Graffiti (...) begleiten Revolutionen, sorgen für den Austausch von Gedanken. Graffiti bringen Ideen auf die Straße.

Matthieu Tercieux Graffiti-Künstler und Programmierer

Bürgerrechtler begleiten erstmals Gäste

In diesem Jahr begleiten Bürgerrechtlerinnen und Bürgerrechtler und aus der Zeit der Friedlichen Revolution die Gäste während des Lichtfestes. So auch die Stadträtin der Grünen in Leipzig, Annette Körner, die im Herbst 89 zusammen mit anderen die Grüne Partei aufgebaut hatte. Körner engagierte sich seit 1982 gegen Aufrüstung in verschiedenen Friedensgruppen wie "Frieden konkret".

Als junge Mutter war der Herbst 1989 eine spannendem, aber auch ungewisse Zeit. Gerade der 9. Oktober. Körner, damals 26 Jahre alt, machte sich große Sorgen um ihren Mann, der auf der Montagsdemonstration war. Sie musste auf ihr kleines Baby und ein weiteres Kind zu Hause aufpassen. Bereitschaftstruppen und Ärzte waren an diesem Tag in hoher Alarmbereitschaft, erinnert sich Körner: "Wir hatten große Angst, dass es da knallt." Ihr Mann gab zum Glück Entwarnung: Die Polizei hatte nicht eingegriffen und es blieb friedlich.

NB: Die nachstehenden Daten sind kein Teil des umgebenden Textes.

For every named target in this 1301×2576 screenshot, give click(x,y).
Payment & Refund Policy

Wir hatten große Angst, dass es da knallt.

Annette Körner Bürgerrechtlerin während der Friedlichen Revolution 1989

Zum Lichtfest wird Annette Körner erzählen, wie sie sich gegen Krieg, Aufrüstung und politische Einengung engagierte und warum sie die vielen Ausreisewillige aus der DDR damals eher kritisch sah, weil sie Veränderungen vor Ort wollte. Außerdem will sie persönliche Erfahrungen aus in der Wendezeit mit Teilnehmenden der Führung teilen. Gäste sind eingeladen, Fragen zu stellen. Annette Körner startet um 19:30 Uhr mit ihrer Führung am Augustusplatz.

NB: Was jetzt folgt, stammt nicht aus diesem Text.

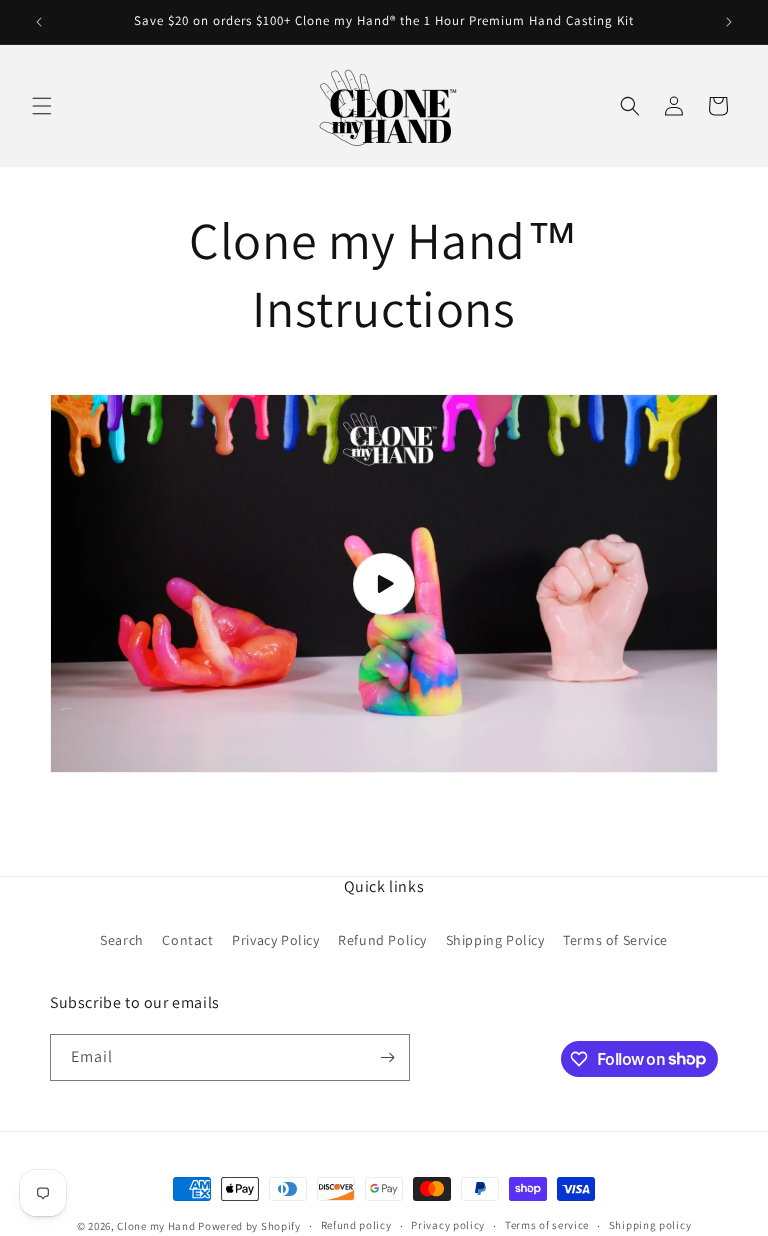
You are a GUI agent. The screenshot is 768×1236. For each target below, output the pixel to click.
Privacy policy (448, 1225)
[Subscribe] (387, 1057)
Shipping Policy (495, 940)
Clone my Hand (156, 1226)
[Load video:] (384, 583)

Zeitzeugen berichten von Großdemonstrationen

Rolf Sprink war als Bürgerrechtler und bei Montagsdemonstrationen in Leipzig während der Friedlichen Revolution 1989 aktiv. Er engagierte sich in mehreren Bürgerrechtsgruppen und ist heute Mitglied der Stiftung Friedliche Revolution. Gewaltfreiheit bei gesellschaftlichen Demonstrationen ist für Sprink damals wie heute oberstes Ziel, sagt Sprink. "Wir wollen die Botschaften vom Herbst 1989 wach halten. Das bedeutet auch heute gesellschaftlichen Missständen laut werden und nicht wegschauen, wenn Demokratie- oder Menschenverachtung stattfindet."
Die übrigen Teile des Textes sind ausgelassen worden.